Yesterday saw long queues lining Perón Street as 700 of Once’s informal street vendors waited to sign up to the scheme agreed on during negotiations between representatives of the Buenos Aires Government and the vendors, whose vending posts were removed from Pueyrredón Ave. and Bartolomé Mitre Street on Tuesday morning.
The numbers of vendors who turned up to put their name down were actually so great that the process caused the register to crash, forcing volunteers to record the details on forms by hand.
For a while, it seemed like the chaos that’s been taking place around Pueyrredón and Rivadavia for the last four days – huge street blocks, involving rocks, tear gas and rubber bullets being exchanged between police and protesters – was coming to an end.
Talking to the press, head of the Buenos Aires City Government, Horacio Rodríguez Larreta claimed that “macrismo” (Macri’s government) had resolved “an historical problem in 2 days.”
“We dealt with the problem on Ave. Avellaneda, in Flores. In Caballito, on Ave. Rivadavia, there are no more illegal vendors. On Cabildo and Juramento, there are no more vendors. What we’ve done in Once is historic. In two days, we’ve solved a problem that’s been going on for over 10 years,” he said in dialogue with TN.
But it was obviously too good to be true.
This morning, over 100 vendors gathered to obstruct transit on Rivadavia and express their disdain over the agreements made yesterday. Some sources have suggested that many of the group were complaining because they were unable to register yesterday, whilst others simply do not agree with what has been decided.
According to TN, there have been at least 6 arrests so far today and the manifestation has caused the Once train station to be temporarily closed. A large force of riot police was deployed to ensure that the streets were freed up as quickly as possible and it is currently being reported that all lanes are now clear.
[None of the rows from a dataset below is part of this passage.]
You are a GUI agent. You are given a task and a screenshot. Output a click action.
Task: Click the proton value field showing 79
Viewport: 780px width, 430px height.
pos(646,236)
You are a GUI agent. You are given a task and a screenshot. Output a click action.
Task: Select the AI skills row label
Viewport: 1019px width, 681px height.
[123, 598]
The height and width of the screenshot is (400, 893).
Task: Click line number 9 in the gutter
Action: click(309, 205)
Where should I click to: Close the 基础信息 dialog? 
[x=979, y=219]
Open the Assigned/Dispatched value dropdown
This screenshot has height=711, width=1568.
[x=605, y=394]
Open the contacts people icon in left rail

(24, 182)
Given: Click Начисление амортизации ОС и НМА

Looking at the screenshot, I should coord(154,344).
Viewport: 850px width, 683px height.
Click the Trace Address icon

Many of the informal vendors are arguing that the spaces offered by the City (one warehouse at Perón and Ecuador and another on La Rioja, near Plaza Miserere) as part of the new agreement to move their posts off the streets are in quiet areas and as a result they will not be able to see the same quantities of produce as they did whilst their stalls and mats lined the pavements.
The Government’s proposed scheme, through which they are aiming to free up public space around the Once train station and make a move to cut down the informal economy, involves six key elements:
- A free 60-day training course. The course will be provided by the City’s Ministry for Modernisation, and will cover subjects related to getting into the labor market, sales techniques and entrepreneurship.
- Those who have enrolled must attend the course 4 hours a day, for 5 days a week.
- They will be given a monthly subsidy of AR$ 11,700 for two months, which will be provided by the Confederation of Medium-sized Companies (CAME).
- They will be obliged to register in a reduced tax scheme (monotributo social). This has inevitably caused unrest amongst the informal vendors, who do not usually pay tax.
- They will be given a savings account. For those who do not have one, the City Bank will open one for free.
- For 60 days they will not be able to incur income from illegal sales – if they do, it will be taken from them by CAME.